We still need two different helpers, since NEON and SVE2 get the
inputs from different locations within the source vector.  However,
we can convert both to the same internal form for computation.

The sve2 helper is not used yet, but adding it with this patch
helps illustrate why the neon changes are helpful.

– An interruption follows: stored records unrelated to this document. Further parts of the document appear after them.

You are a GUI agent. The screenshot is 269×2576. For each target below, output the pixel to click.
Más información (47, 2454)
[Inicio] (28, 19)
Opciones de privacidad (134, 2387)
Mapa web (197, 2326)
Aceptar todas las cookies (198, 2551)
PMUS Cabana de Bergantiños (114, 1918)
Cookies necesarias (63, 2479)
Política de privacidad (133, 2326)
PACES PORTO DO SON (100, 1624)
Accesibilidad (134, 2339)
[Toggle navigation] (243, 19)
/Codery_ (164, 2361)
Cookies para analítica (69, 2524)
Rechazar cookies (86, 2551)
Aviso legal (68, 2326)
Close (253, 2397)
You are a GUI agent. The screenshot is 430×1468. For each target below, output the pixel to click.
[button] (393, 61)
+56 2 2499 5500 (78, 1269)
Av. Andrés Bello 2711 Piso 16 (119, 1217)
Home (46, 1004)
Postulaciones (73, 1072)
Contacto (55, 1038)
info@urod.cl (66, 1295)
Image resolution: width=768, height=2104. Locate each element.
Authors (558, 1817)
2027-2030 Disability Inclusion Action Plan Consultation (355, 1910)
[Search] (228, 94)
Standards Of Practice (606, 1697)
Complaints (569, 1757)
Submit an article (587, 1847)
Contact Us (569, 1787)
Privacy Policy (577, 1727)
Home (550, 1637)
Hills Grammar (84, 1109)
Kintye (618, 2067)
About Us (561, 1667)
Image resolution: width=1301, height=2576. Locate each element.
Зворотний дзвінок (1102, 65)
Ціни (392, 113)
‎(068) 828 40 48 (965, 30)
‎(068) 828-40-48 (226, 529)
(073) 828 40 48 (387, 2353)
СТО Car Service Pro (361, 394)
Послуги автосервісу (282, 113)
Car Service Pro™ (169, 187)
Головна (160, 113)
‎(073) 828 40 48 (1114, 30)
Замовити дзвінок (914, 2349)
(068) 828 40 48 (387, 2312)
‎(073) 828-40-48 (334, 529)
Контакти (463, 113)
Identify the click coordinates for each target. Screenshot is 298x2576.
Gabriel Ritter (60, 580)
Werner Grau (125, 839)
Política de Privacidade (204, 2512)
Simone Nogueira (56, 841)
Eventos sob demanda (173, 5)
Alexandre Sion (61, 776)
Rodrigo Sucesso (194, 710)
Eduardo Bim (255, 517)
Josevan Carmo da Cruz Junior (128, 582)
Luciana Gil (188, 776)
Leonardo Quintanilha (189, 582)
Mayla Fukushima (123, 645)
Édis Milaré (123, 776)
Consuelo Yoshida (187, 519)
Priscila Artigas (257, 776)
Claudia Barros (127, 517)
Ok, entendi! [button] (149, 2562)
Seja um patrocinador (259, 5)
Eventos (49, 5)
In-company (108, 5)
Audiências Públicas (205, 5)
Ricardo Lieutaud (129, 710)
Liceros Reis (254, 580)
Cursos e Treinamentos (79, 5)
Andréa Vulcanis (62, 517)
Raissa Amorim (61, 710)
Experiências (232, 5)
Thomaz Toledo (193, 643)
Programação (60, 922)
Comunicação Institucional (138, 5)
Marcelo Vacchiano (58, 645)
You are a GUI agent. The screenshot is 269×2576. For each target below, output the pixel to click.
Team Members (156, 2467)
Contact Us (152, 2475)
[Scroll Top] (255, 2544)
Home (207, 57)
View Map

Tested-by: Alex Bennée <alex.bennee@linaro.org>
Reviewed-by: Alex Bennée <alex.bennee@linaro.org>
Signed-off-by: Richard Henderson <richard.henderson@linaro.org>
---
 target/arm/helper-sve.h    |  2 ++
 target/arm/helper.h        |  3 +-
 target/arm/neon_helper.c   | 32 --------------------
 target/arm/translate-a64.c | 27 +++++++++++------
 target/arm/translate.c     | 26 ++++++++---------
 target/arm/vec_helper.c    | 60 ++++++++++++++++++++++++++++++++++++++
 6 files changed, 95 insertions(+), 55 deletions(-)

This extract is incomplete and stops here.